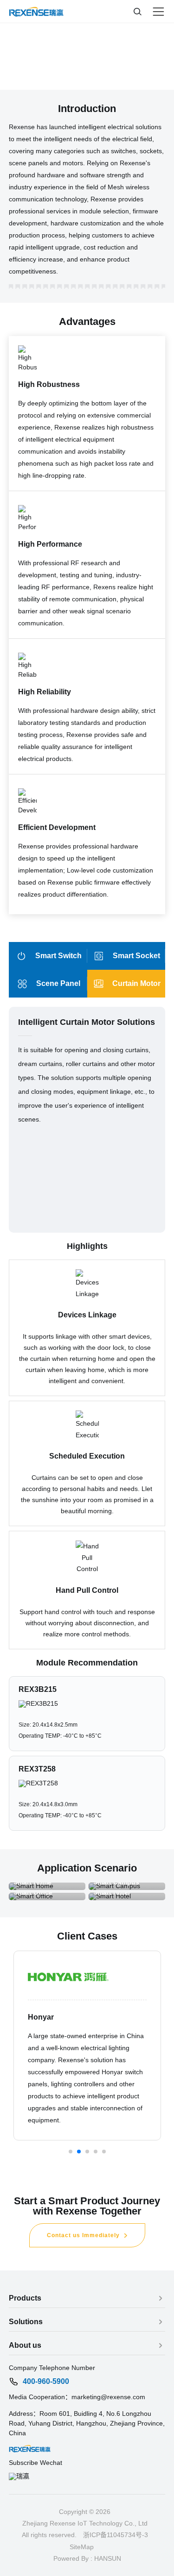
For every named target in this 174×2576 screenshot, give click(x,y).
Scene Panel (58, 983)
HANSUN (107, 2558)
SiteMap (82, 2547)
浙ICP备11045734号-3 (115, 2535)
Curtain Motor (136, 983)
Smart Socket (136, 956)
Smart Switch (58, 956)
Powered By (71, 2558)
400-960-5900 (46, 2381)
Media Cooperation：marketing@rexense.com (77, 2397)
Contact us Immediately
--------------------
> Work instructions: An exact copy of every entry above is needed, minus the pictures.

> Task solution:
For every named target in this 174×2576 screenshot, give click(x,y).
Scene Panel (58, 983)
HANSUN (107, 2558)
SiteMap (82, 2547)
浙ICP备11045734号-3 (115, 2535)
Curtain Motor (136, 983)
Smart Socket (136, 956)
Smart Switch (58, 956)
Powered By (71, 2558)
400-960-5900 (46, 2381)
Media Cooperation：marketing@rexense.com (77, 2397)
Contact us Immediately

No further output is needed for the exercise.